Load a lost-opportunity-cost table from disk and normalize core columns.

Supported file types are .csv, .parquet, .txt, .xlsx, and .xls.

Parameters:
  • path (str | Path) – file path to load

  • algorithm_column (str) – source column name mapped to algorithm

  • lost_opp_cost_column (str) – source column name mapped to lost_opp_cost

  • component_column (str) – source column name mapped to component

  • value_column (str) – source column name mapped to value

  • sheet_name (str) – Excel sheet name when loading .xlsx/.xls

Returns:

validated normalized table with columns algorithm, lost_opp_cost, component, value

Raises:

ValueError – if the file type is unsupported or parsed data fails validation

Return type:

DataFrame

load_lost_opp_costs_from_run(
run_dir,
scenario_name,
pricing_algorithm,
power_flow_model_name,
)[source]#

Load one pricing algorithm’s lost-opportunity-cost components from a run.

Parameters:
  • run_dir (Path) – run directory containing run_config.txt

  • scenario_name (str) – dataset/scenario label added to the output table

  • pricing_algorithm (PricingAlgorithms) – pricing algorithm enum

  • power_flow_model_name (str) – model name used in run folder structure

Returns:

normalized table with dataset, algorithm, lost_opp_cost, component, value

Return type:

DataFrame

load_prices_from_run(run_dir, scenario_name, pricing_algorithm, power_flow_model_name)[source]#

Load one pricing algorithm’s node-period prices from a selected run folder.

Parameters:
  • run_dir (Path) – run directory containing run_config.txt

  • scenario_name (str) – dataset/scenario label added to the output table

  • pricing_algorithm (PricingAlgorithms) – pricing algorithm enum

  • power_flow_model_name (str) – model name used in run folder structure

Returns:

normalized price table with dataset, algorithm, node, period, and price

Return type:

DataFrame

load_redispatch_metric_file(path, *, redispatch_algorithm=None, metric=None)[source]#

Load one redispatch metric file and normalize it to tabular format.

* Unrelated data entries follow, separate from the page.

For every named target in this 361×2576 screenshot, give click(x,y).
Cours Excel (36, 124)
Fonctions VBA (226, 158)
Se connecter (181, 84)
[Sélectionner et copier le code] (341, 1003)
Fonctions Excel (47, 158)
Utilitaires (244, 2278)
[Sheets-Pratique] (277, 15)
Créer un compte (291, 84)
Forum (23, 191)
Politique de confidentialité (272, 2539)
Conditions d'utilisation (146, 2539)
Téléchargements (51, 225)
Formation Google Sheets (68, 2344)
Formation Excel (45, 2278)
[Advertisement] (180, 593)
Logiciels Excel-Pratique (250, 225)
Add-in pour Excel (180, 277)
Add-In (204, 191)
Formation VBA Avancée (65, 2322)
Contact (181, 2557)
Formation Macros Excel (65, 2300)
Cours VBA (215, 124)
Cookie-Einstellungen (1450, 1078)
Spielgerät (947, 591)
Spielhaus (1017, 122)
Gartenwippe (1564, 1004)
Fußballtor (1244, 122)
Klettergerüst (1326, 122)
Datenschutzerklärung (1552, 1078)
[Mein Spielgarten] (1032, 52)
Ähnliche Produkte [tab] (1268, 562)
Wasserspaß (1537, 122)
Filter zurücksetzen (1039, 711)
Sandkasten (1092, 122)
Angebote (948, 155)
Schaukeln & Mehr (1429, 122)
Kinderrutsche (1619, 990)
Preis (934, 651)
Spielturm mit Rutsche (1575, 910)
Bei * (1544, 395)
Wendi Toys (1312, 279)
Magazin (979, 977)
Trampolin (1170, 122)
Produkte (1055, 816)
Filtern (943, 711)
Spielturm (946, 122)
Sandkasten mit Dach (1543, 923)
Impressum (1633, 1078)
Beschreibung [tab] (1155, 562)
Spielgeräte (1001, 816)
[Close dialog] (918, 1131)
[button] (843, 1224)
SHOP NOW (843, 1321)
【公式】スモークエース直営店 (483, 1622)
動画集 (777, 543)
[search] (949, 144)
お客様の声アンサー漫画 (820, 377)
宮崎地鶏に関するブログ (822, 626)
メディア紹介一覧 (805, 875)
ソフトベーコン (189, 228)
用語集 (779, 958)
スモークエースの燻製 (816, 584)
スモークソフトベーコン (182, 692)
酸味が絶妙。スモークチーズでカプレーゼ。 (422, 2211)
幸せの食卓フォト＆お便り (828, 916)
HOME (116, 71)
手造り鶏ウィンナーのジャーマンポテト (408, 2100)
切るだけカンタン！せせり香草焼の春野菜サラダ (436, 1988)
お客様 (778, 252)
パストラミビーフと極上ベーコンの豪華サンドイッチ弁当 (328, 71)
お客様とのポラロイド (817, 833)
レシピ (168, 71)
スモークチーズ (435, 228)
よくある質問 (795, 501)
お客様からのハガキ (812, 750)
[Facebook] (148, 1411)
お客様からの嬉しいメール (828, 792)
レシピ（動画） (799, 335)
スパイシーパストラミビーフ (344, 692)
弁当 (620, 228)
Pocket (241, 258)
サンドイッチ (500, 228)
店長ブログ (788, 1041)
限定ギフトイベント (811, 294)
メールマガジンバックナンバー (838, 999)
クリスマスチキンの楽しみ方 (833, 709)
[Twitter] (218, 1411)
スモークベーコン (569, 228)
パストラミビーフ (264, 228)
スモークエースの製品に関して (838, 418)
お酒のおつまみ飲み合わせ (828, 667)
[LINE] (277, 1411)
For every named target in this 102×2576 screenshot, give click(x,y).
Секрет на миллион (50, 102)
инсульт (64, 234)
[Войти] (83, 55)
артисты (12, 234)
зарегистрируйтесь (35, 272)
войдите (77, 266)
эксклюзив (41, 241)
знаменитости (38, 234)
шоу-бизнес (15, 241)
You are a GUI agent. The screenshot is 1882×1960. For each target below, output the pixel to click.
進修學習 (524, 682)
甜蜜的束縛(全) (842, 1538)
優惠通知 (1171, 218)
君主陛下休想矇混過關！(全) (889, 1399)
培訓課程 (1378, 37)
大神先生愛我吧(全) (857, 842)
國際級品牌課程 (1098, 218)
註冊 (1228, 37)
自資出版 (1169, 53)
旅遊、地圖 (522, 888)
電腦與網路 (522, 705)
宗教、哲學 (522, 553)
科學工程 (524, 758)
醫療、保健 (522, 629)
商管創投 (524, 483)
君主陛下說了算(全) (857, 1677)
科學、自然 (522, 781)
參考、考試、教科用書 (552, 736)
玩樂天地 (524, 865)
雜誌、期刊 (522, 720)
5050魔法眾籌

The file is expected to contain one <label>: <value> line.

Parameters:
  • path (str | Path) – redispatch metric file path

  • redispatch_algorithm (str | None) – algorithm label override; inferred from the file name when omitted

  • metric (str | None) – metric label override (for example costs or volumes); inferred from the file name when omitted

Returns:

validated one-row table with redispatch_algorithm, metric, value

Raises:

ValueError – if parsing fails or inferred values are invalid

Return type:

DataFrame

load_redispatch_metrics_from_run(
run_dir,
scenario_name,
power_flow_model_name,
redispatch_algorithm,
redispatch_constraint_units=False,
redispatch_threshold=0,
)[source]#

Load redispatch costs/volumes from a selected run folder.

Parameters:
  • run_dir (Path) – run directory containing run_config.txt

  • scenario_name (str) – dataset/scenario label added to the output table

  • power_flow_model_name (str) – model name used in run folder structure

  • redispatch_algorithm (RedispatchAlgorithms) – redispatch algorithm enum

  • redispatch_constraint_units (bool) – redispatch option used to build file names and output metadata

  • redispatch_threshold (float) – threshold used to build file names and output metadata

Returns:

normalized table with dataset, power_flow_model, redispatch_algorithm, redispatch options, metric, and value

Return type:

DataFrame

load_welfare_from_run(run_dir, scenario_name, power_flow_model_name)[source]#

Load welfare values from a selected run folder.

Parameters:
  • run_dir (Path) – run directory containing run_config.txt

  • scenario_name (str) – dataset/scenario label added to the output table

  • power_flow_model_name (str) – model name used in run folder structure

Returns:

normalized welfare table with dataset, power_flow_model, welfare_scope, period, and welfare

Return type:

DataFrame

load_welfare_table(
path,
*,
power_flow_model_name=None,
welfare_scope_column='welfare_scope',
period_column='period',
welfare_column='welfare',
sheet_name='Sheet1',
)[source]#

Load a welfare table from disk and normalize core columns.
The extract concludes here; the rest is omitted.